Sonuçlarına da katlanır.. İfade özgürlüğü benim kafamda budur.
Nasıl konuştu.. Son zamanlarda moda.. Tüm Türk Spor Medyasını
töhmet altına sokacak iğrenç ithamlar, tehditler ve şantajlarla..

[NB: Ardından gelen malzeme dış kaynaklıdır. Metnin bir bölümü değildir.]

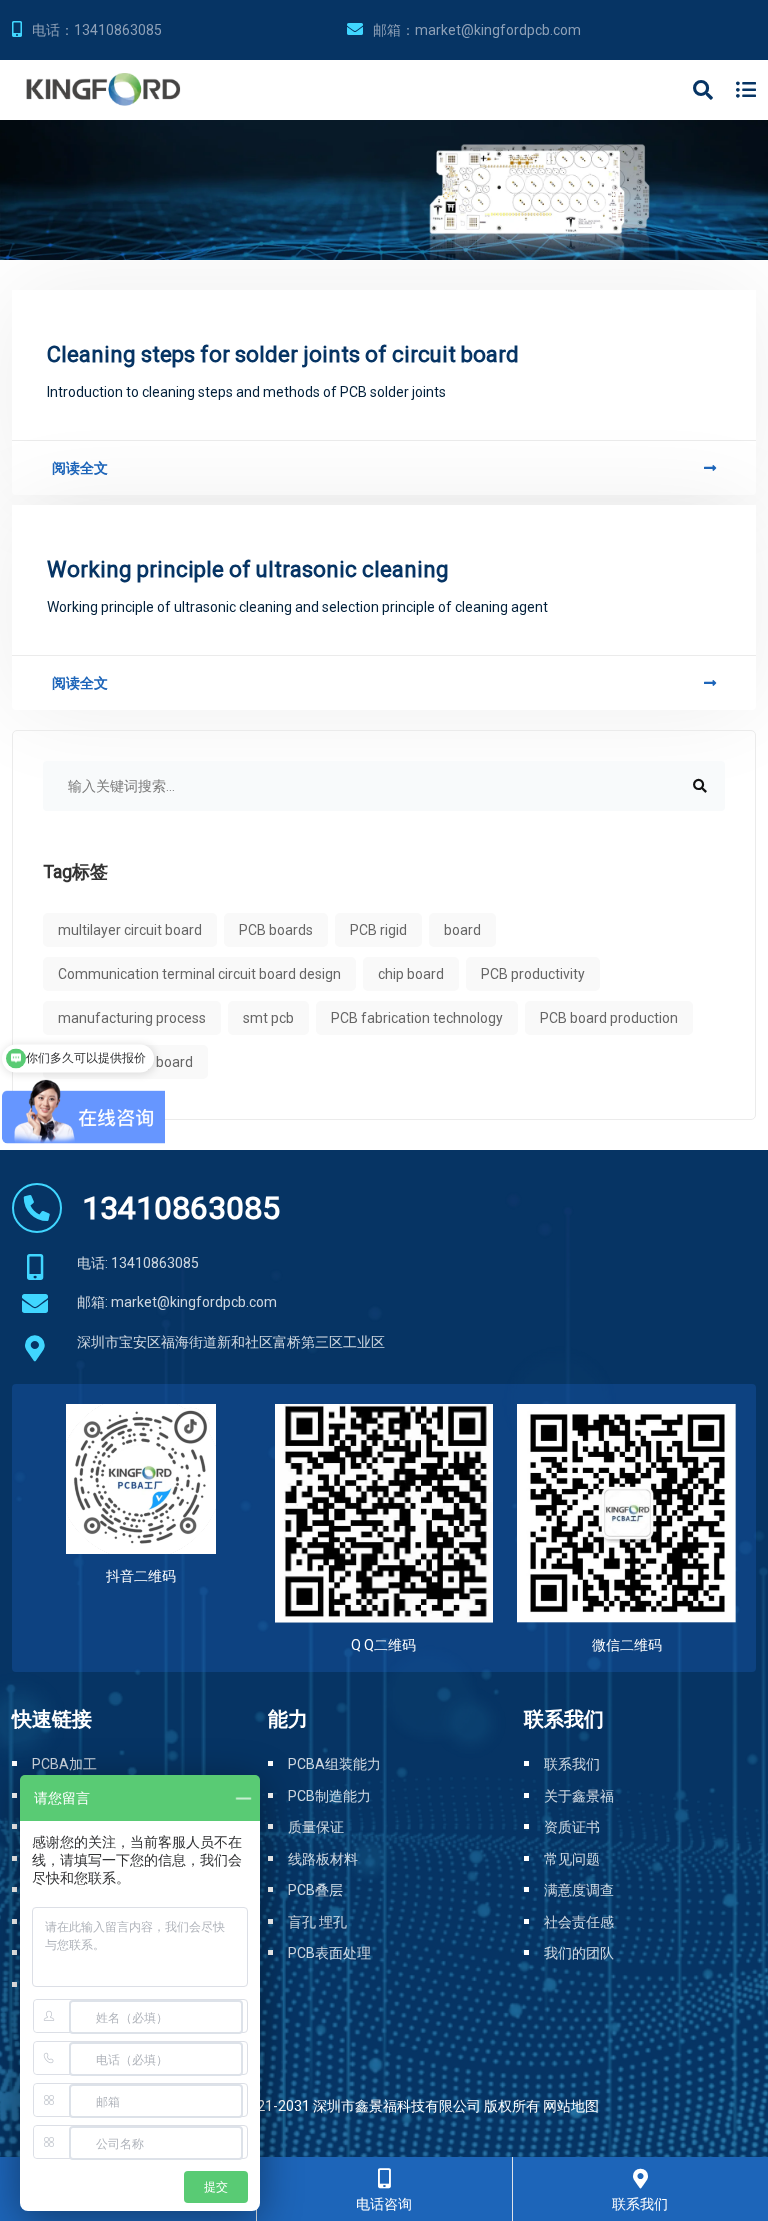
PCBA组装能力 (334, 1764)
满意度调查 (579, 1890)
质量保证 (316, 1827)
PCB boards (276, 930)
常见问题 (572, 1859)
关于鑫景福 (579, 1796)
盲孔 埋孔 (317, 1922)
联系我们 (572, 1764)
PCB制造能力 (329, 1796)
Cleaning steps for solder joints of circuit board (283, 354)
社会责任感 (579, 1922)
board (462, 930)
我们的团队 (579, 1953)
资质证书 (572, 1827)
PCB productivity (533, 974)
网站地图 (571, 2106)
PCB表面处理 (329, 1953)
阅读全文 (80, 468)
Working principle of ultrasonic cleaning (248, 569)
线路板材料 (323, 1859)
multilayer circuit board (130, 930)
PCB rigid (378, 930)
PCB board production (609, 1018)
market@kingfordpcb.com (498, 30)
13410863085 (118, 30)
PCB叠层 (315, 1890)
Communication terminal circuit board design (199, 974)
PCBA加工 (64, 1764)
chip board (411, 974)
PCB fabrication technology (417, 1018)
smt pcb (268, 1018)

Haluk Ulusoy gibi.. Bu defa bekledim ki. Türkiye Spor Yazarları
Derneği Aziz Yıldırım'ı konuştuğuna pişman edecek.. Bu sefer
bekledim ki, spor medyası "Artık çok oluyorsunuz.. Bu ne be" diye
gümbür gümbür gürleyecek.. Aaa.. Bir baktım.. Bizim dernek, spor
yazarlarının onurunu ve özgürlüğünü savunacağına hafiyeliğe
soyunmuş.. "Kimi suçladın Aziz Bey.." "Sizden biri değil.." "O
zaman mesele yok.." Hangi yok Onur, hangi yok.. Meslekdaşlarına,
başkanı olduğun derneğin üyelerine böyle saldırı yapılacak ve sen
telefonla aldığın "Sizinkiler değil" lafını yeterli bulacaksın..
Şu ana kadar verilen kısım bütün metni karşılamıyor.